- Written task:
Return every line of the listing below verbatim, omitting the pictures.

- Stored records:

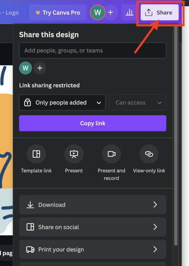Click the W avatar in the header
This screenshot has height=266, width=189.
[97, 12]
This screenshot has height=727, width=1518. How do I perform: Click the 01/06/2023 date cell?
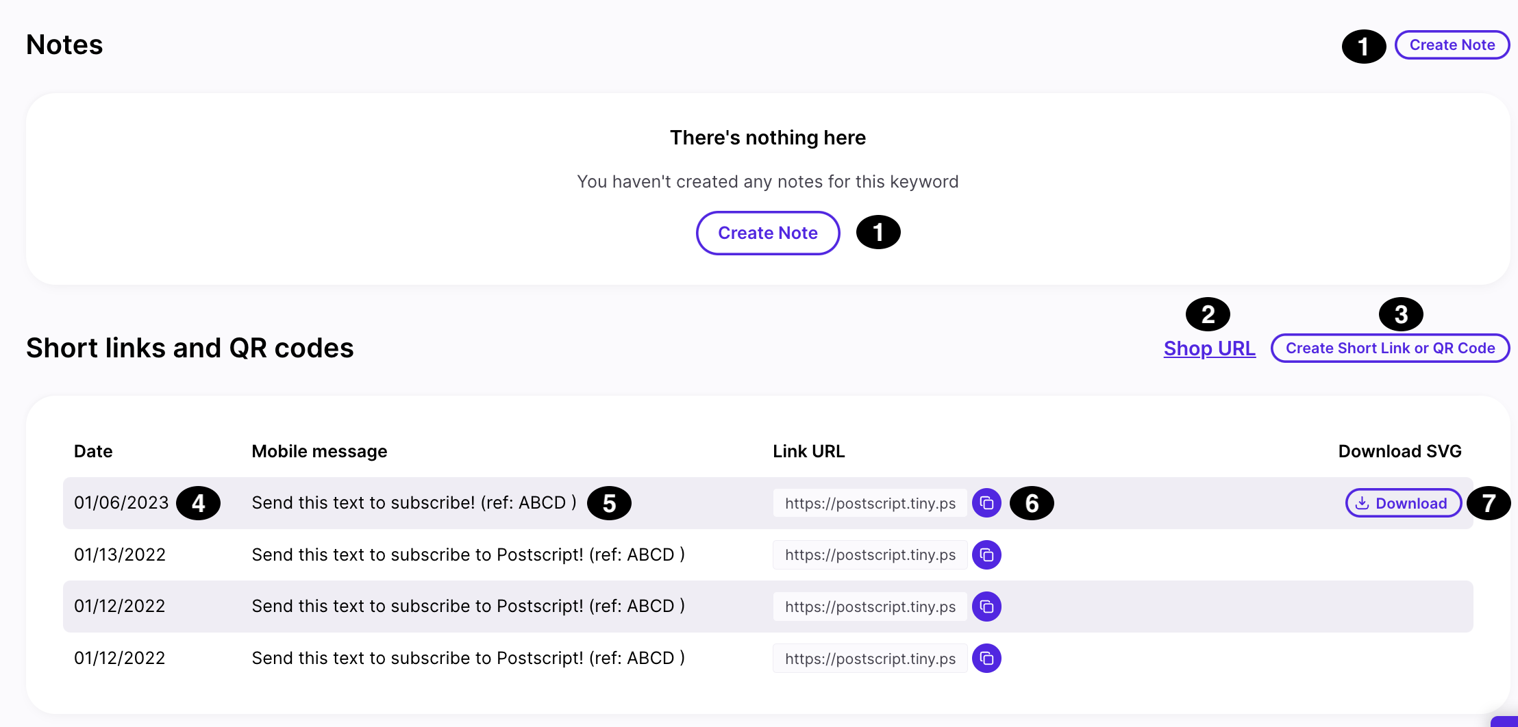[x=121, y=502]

- The completed task:
Click the W avatar in the header
This screenshot has height=266, width=189.
[97, 12]
This screenshot has height=727, width=1518. How do I perform: Click the 01/06/2023 date cell?
[x=121, y=502]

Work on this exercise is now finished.